Oppure creare una chiara definizione di professioni web, indicando
chiaramente le attività, online ed offline, nelle quali siano applicate
tecnologie internet, intranet, extranet?

>> Art. 1
>> (principi generali)
>>
>> 1. L'esercizio delle attività lavorative e professionali è libero
salvi
>> i casi in cui la legge richieda, anche per lo svolgimento di singole
>> attività, l'iscrizione in appositi albi o elenchi ai sensi dell'art.
>> 2229 c.c.

>Ci sono esempi di questi casi particolari richiesti dalla legge? Quali
>sono queste singole attivita'?

Avvocati, Notai, Commercialisti... in generale tutte le attività
riconosciute con albi.


>> 2. La presente legge garantisce il libero esercizio delle attività
>> lavorative e professionali delle professioni web, attività non
>> regolamentate ai sensi dell'articolo 2223 del Codice e definite nell'
>> art. 2 della presente legge, in qualunque modo e forma esercitate,
>> anche
>> in via subordinata ed in forma societaria, allo scopo di garantire ai
>> fruitori dei servizi professionali la qualità, la correttezza e la
>> responsabilità della prestazione richiesta.

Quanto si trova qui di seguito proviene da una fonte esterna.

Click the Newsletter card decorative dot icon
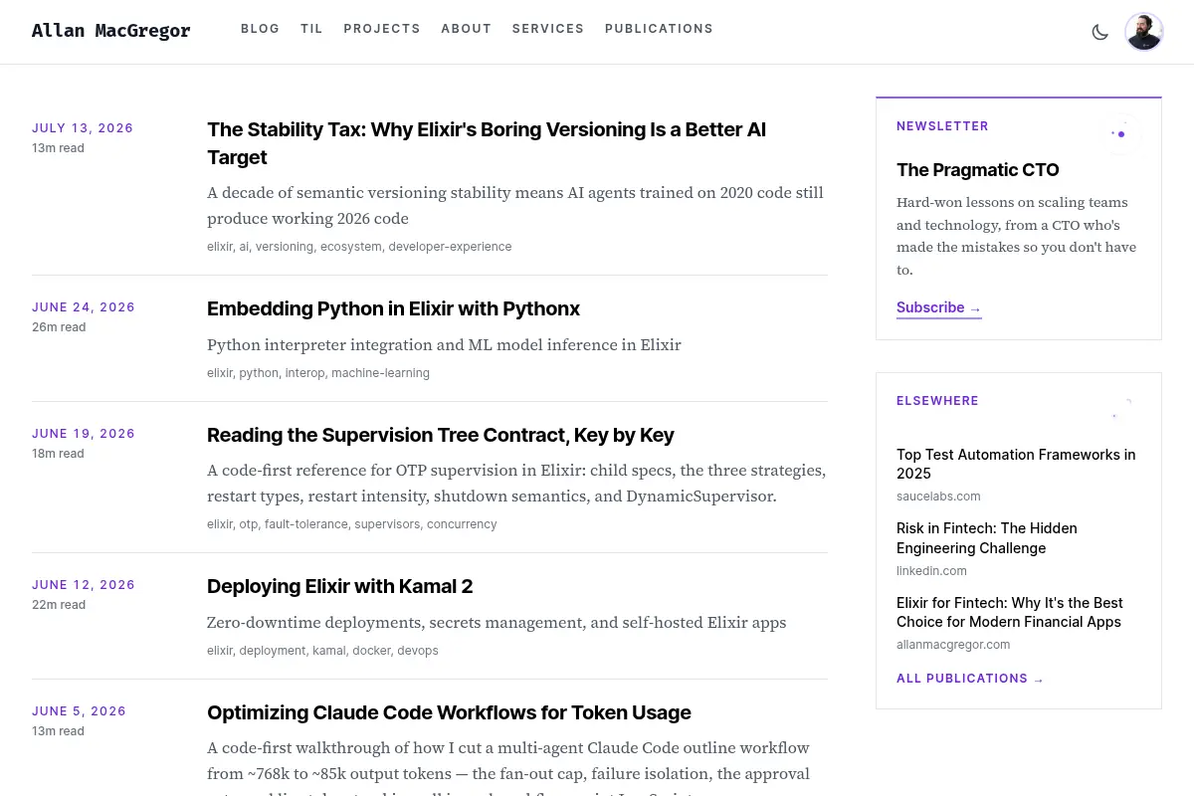 coord(1120,133)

>Nessun problema: chiunque si puo' improvvisare web-qualcosa dalla
>mattina alla sera (come ho fatto io, e il 99,9% dei professionisti di
>questo settore).

Yep ma vai a chiedere finanziamenti, assicurazioni o altro dicendo che
sei web-qualcosa :)
Ad un mio amico quando ha chiesto di inserirgli sulla Carta d'Identità
la dicitura "webmaster" l'impiegato del comune ha chiesto se lavorava
alla Blockbuster...


>> Art. 2
>> (le professioni del web)
>>
>> 1. Le professioni del web comprendono le figure professionali che, in
>> qualsiasi forma di inquadramento lavorativo, sia nel settore pubblico
>> che privato, si occupano di produzione, sviluppo, manutenzione,
>> fornitura di prodotti e servizi nel settore delle comunicazioni
>> informatiche con tecnologia internet, intranet ed extranet.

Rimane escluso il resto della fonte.